The apartment is arguably the big magnet in a bag of goodies worth more than HK$120 million so far - they include a diamond-studded Rolex, a Tesla and 300 taels of pure gold - being offered by several of the city’s largest real estate developers, billionaires, charities and other individuals to steepen the vaccination curve in the financial hub.

With a population of 7.5 million and a two-dose vaccination rate of 17.5 per cent as of June 10, Hong Kong is among the world’s least vaccinated regions. The inertia is egregious, considering the city is one of the few places in the world where the Covid-19 jabs are free and highly accessible. It is a truancy that local authorities are trying to correct to get the borders reopened and the local economy humming again.

“Grand Central is located next to the MTR station in Kwun Tong, part of the Kwun Tong Redevelopment Plan, the largest such plan ever mapped out by the Urban Renewal Authority (URA),” said Thomas Lam, executive director at Knight Frank. “It is really coming up as a cool neighborhood.”

The ready-to-move-in development has a total of 1,999 units spread across four high-rise towers co-developed by Sino Land, the URA and Chinese Estates Holdings.

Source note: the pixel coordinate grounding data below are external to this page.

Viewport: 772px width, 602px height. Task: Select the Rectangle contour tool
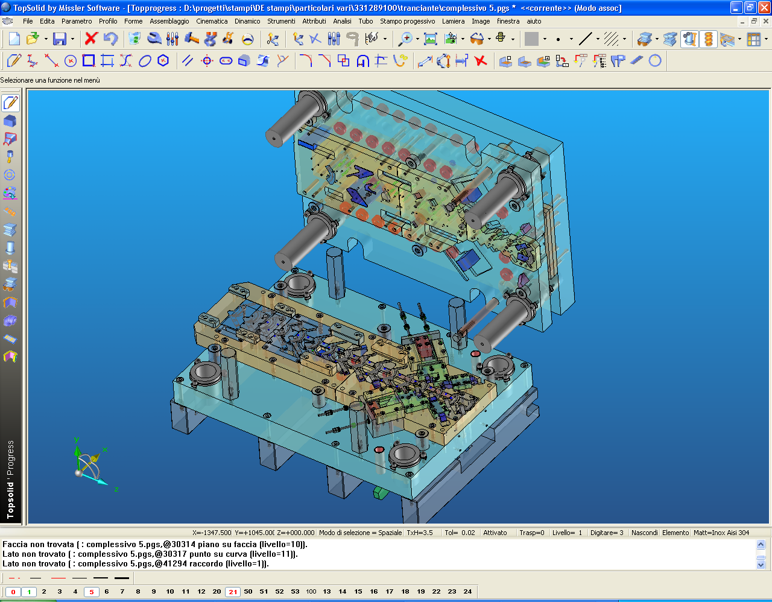(x=87, y=60)

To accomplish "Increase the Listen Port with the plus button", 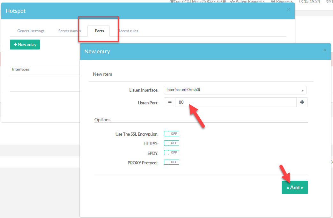I will coord(302,102).
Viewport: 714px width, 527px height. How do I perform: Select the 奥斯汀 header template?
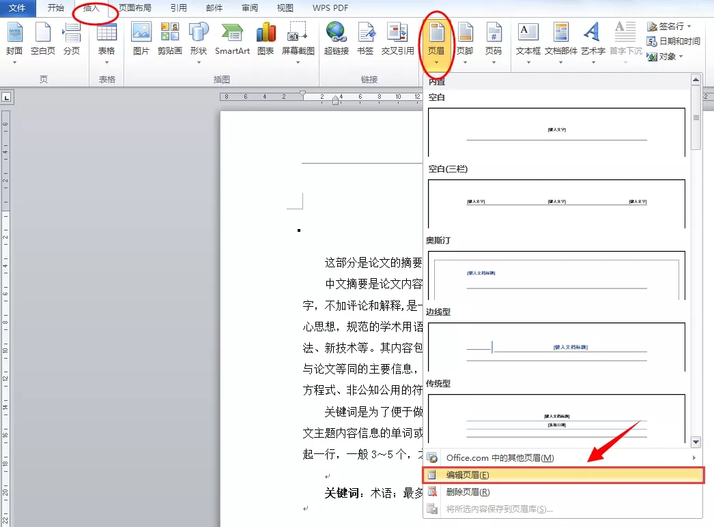(556, 274)
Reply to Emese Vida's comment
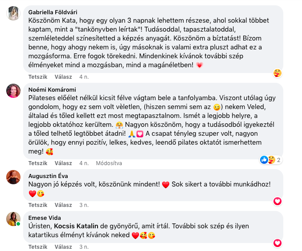The image size is (302, 251). 63,247

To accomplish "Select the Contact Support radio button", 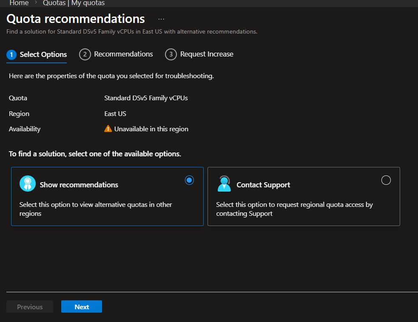I will point(386,180).
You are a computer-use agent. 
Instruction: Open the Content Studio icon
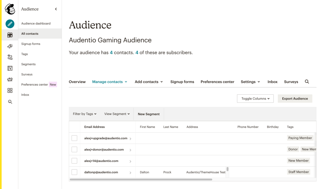coord(10,79)
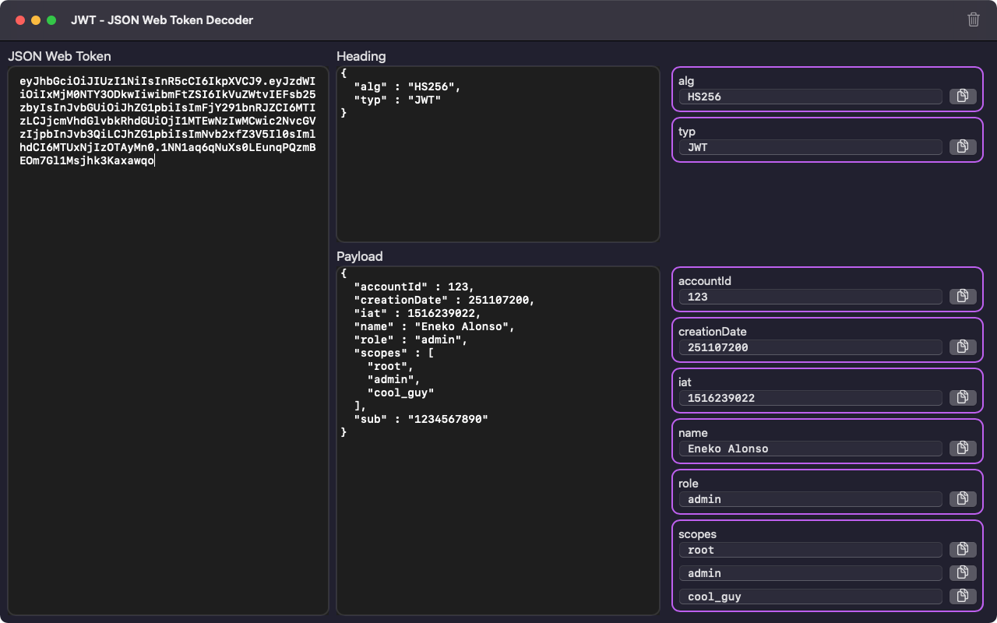Select the alg field showing HS256

pos(810,97)
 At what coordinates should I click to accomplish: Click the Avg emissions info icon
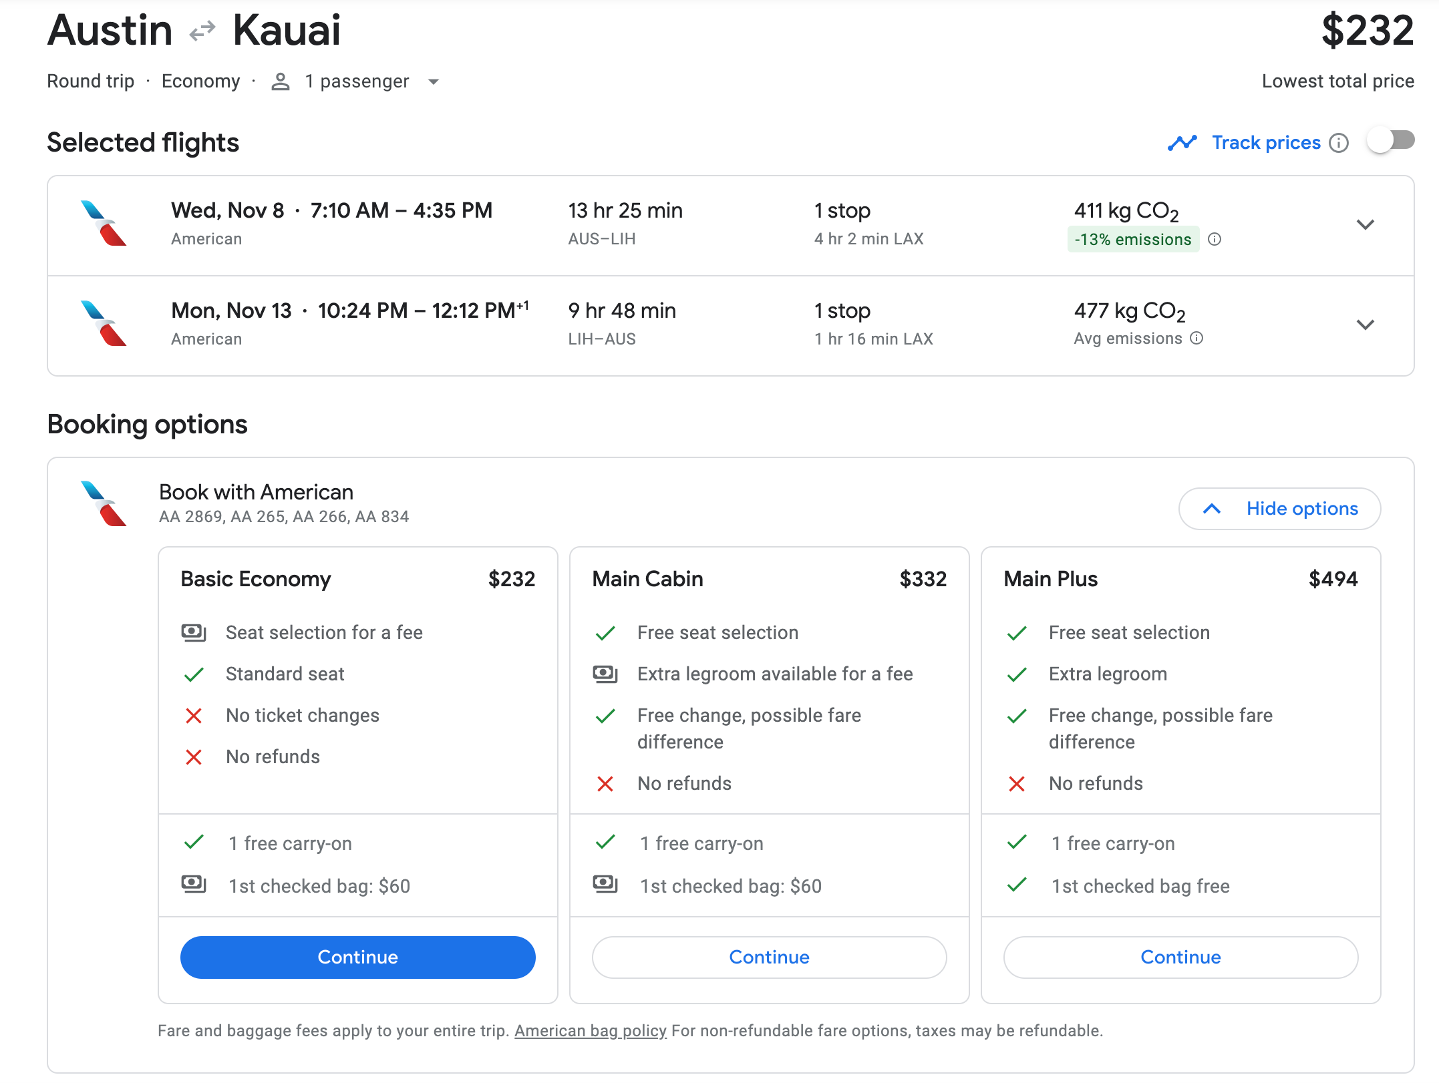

More than 1,800 units have been sold at a price ranging from HK$18,000 to HK$25,000 per square foot since 2018. The greening ratio of the project – a measure of the proportion of green space – accounts for more than 30 per cent of the total development area.

General view of Grand Central in Kwun Tong.


While some Hongkongers are seemingly shunning Covid-19 vaccines for whatever reasons, one thing is certain: they will always have a zeal for property in a city infamous for its stratospheric home prices, poor affordability and a chronic shortage of public housing.

The Grand Central apartment for the lucky draw is co-sponsored by the Ng Teng Fong Charitable Foundation and Chinese Estates Holdings. The foundation will also separately donate 20 prizes with a prepaid or credit card value of HK$100,000 each, for permanent and non-permanent residents alike.

The sponsors will foot the transaction costs and stamp duty and the first year’s management fee at a rate of HK$4 per square foot per month. Alternatively, the lucky person could hold it as an investment, or could easily let it out for more than HK$200,000 of rental income annually, Lam of Knight Frank said.

Registration for the luxury flat lottery will open at 9am on June 15, and will end on or before September 1. The winners will be randomly drawn on September 8 and the result will be announced on the same day.

The incentives were widely reported by news outlets including those in the US, India, Japan, Thailand and some European countries.

Have these goodies already moved the needle?

Since the promotions started, more people have booked vaccinations. On June 10, the number of people who had booked themselves in for a jab increased to 38,089, triple the level seen in mid-May.

“Hong Kong companies have always taken ESG seriously, and mainly do it behind the scenes,” said George Leung Siu-kay, chief executive of the Hong Kong General Chamber of Commerce, whose over 4,000 member firms employ more than 1.3 million people in Hong Kong.

ESG, short for environmental, social and corporate governance (ESG), is a measure of a company’s sustainability, its impact on the environment and the wider society within which it operates.

“These cases of donations and sponsorship of lucky draws are more visible as it is in Hong Kong’s interest for more people to be vaccinated so we can reach herd immunity.”